3- The goal should be to enjoy writing. Try to be someone who loves writing, not some who would love to have written a book. That way, you’ll have a hobby that gives you untold pleasure for the rest of your life, and you’ll be far more likely to actually finish a book.
4- Don’t save your best ideas for later / when you’re more experienced. Always write your best idea, the one you’re most excited about, now. You’ll have more fun, will be more likely to finish, the final product will be better, and you will always have more great ideas once you get your current favourite out of your head and on the page.
5- Make sure all your ideas are POOEE. That is to say, you know the Protagonist, the Objective, the Obstacle, the Escalation and the Ending. That’s not all you need to construct a great story by any stretch, and of course many great stories are written without knowing those in advance. For me, though, answering each of those points with an answer that makes me smile is how I know I have a idea that has a finishable story in it that I would want to read.
6- Time your editing to maximise your enthusiasm. I never stop to edit if I’m in the flow of writing. If it starts to stall, I’ll go back an edit a chapter and give it a good polish. If really stuck, I’ll go back an re-edit something I’m already pleased with. It always turns up something I can tweak, plus it reminds me what I love about the story and gets me excited about moving forward again.

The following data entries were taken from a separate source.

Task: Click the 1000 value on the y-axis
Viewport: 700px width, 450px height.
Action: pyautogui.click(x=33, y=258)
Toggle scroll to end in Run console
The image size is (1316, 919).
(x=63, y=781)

7- Some people have a hard time quitting /abandoning a book that isn’t working, and some people are great at it. Personally, I could be better at it and tend to outsource the decision to trusted friends. So, have friends, I guess is my tip here?
8- The most important spec on any computer you use for writing is the keyboard. Make sure you love typing on it… hopefully you’ll be doing a lot of it! A distant second is the monitor (size, resolution).
9- Research is fun. Just remember that most of it is for your benefit, not the reader’s benefit. As a general rule, I treat research as helping me understand the world (real / created) well enough that whatever I write isn’t inconsistent with it. Fiction isn’t an academic essay. You shouldn’t “show” your working / sources.
10- Typewriters don’t kill people, authors do. Remember that the software is just a tool. Learn the bits you need to, only when you need to… otherwise it’s just a distraction. Open Scrivener, create a new project from the blank template, create a new document in the binder and start typing in the editor. When you’re ready, you’ll create a second document and write in that. When you’re ready you’ll figure folders to clump things together. Don’t worry about compile, or any other those other things until it’s time. Then dip into the manual, the tutorial, ask questions here, and watch a video on YouTube. We’ll help.